*** Opening Data listing ***
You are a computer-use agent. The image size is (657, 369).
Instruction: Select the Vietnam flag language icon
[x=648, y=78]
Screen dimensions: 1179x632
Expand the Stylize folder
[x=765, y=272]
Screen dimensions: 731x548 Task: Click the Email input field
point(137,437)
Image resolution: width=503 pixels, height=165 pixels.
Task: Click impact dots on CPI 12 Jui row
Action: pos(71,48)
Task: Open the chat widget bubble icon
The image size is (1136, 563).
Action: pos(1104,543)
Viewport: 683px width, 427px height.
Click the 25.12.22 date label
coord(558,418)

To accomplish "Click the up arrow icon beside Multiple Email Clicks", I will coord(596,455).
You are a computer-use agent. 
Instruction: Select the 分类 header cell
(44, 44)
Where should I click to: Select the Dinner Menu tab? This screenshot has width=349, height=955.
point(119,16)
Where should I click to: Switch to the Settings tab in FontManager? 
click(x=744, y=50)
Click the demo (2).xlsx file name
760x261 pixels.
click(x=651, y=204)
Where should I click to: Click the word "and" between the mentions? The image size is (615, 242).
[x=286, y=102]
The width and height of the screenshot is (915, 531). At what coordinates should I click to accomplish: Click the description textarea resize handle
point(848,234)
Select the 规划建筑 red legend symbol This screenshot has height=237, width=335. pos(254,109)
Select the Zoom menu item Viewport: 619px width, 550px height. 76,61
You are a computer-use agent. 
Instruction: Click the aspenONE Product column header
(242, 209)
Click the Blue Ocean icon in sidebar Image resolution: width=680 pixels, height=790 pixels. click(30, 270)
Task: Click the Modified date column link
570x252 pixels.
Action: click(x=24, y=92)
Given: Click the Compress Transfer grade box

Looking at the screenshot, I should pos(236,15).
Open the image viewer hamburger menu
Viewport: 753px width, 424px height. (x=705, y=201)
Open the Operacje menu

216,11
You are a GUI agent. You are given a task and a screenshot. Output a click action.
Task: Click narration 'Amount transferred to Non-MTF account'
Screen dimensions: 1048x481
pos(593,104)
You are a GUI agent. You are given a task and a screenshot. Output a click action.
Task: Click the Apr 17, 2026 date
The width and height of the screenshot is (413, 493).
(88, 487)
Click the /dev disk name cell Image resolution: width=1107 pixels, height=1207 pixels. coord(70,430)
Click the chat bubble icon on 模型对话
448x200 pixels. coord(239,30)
*** Closing Data listing ***
How to complete this task:
Count how many lines above include the word "name" and answer with that figure only.

Answer for this exercise:
2